None of the fights beneath the two ESPN-televised bouts were broadcast anywhere, but there were a few results of note.
Canadian heavyweight Didier Bence was matched tough against Joey Dawejko of Philadelphia, and passed the test. It didn't come without some scary moments though, as Dawejko hurt him with a left hook on one than one occasion, including right at the final bell.
Bence hasn't shown the kind of power he was expected to have coming out of the amateurs, but he is developing a reputation as a reliable action fighter. However, being hurt by Harold Sconiers and now Dawejko has to make you wonder what his ceiling is going to be. Regardless, it'll be fun watching him get up there.
Also of note, Canadian-Filipino featherweight Marc Pagcaliwangan scored a bizarre disqualification victory over Laszlo Fekete of Hungary in the walk-out bout for the evening.
Fekete had no interest in fighting whatsoever, coming out switching stances and gyrating in the ring. Pagcaliwangan hit him with two jabs, and he simply turned his back and began talking to the crowd. Not knowing what to do and with no warning from the referee issued, "Gwapo" simply threw a hook that knocked his mouthpiece out.

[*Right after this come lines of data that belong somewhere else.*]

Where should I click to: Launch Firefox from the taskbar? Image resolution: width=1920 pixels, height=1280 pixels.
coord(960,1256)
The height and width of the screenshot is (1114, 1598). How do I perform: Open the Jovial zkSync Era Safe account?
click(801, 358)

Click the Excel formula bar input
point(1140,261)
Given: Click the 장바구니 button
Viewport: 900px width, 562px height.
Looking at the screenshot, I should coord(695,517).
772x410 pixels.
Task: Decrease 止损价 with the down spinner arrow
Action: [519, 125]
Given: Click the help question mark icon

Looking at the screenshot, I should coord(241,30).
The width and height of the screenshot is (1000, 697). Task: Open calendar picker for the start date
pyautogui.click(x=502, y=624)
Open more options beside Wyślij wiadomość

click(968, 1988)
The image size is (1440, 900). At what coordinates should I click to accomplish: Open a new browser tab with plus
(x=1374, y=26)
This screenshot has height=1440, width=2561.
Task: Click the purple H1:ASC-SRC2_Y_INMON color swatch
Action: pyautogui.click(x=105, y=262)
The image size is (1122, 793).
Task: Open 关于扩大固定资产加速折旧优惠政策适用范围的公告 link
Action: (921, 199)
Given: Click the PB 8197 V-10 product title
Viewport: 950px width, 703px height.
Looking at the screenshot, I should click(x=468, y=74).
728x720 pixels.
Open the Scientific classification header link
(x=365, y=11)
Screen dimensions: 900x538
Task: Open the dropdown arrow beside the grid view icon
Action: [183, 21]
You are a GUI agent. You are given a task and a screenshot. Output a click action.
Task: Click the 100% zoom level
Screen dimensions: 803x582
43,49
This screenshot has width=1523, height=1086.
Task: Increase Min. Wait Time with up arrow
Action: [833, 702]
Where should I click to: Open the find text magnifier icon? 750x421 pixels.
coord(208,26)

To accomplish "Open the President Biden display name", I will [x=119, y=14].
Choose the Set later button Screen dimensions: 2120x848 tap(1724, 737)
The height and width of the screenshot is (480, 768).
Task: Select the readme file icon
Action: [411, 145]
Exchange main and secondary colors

Referee Alain Villeneuve had a brief discussion with Fekete who was still standing and clowning around, and it was determined he indeed did not want to fight.
Pierre Lavoie of FightFan.com caught up with Pagcaliwangan immediately after the fight:
Pagcaliwangan's manager Mark Erwin said later in the evening that his fighter may even start campaigning at 118 pounds, noting that he often walks around at 120 and could be a bigger fighter in a lighter division if he desired.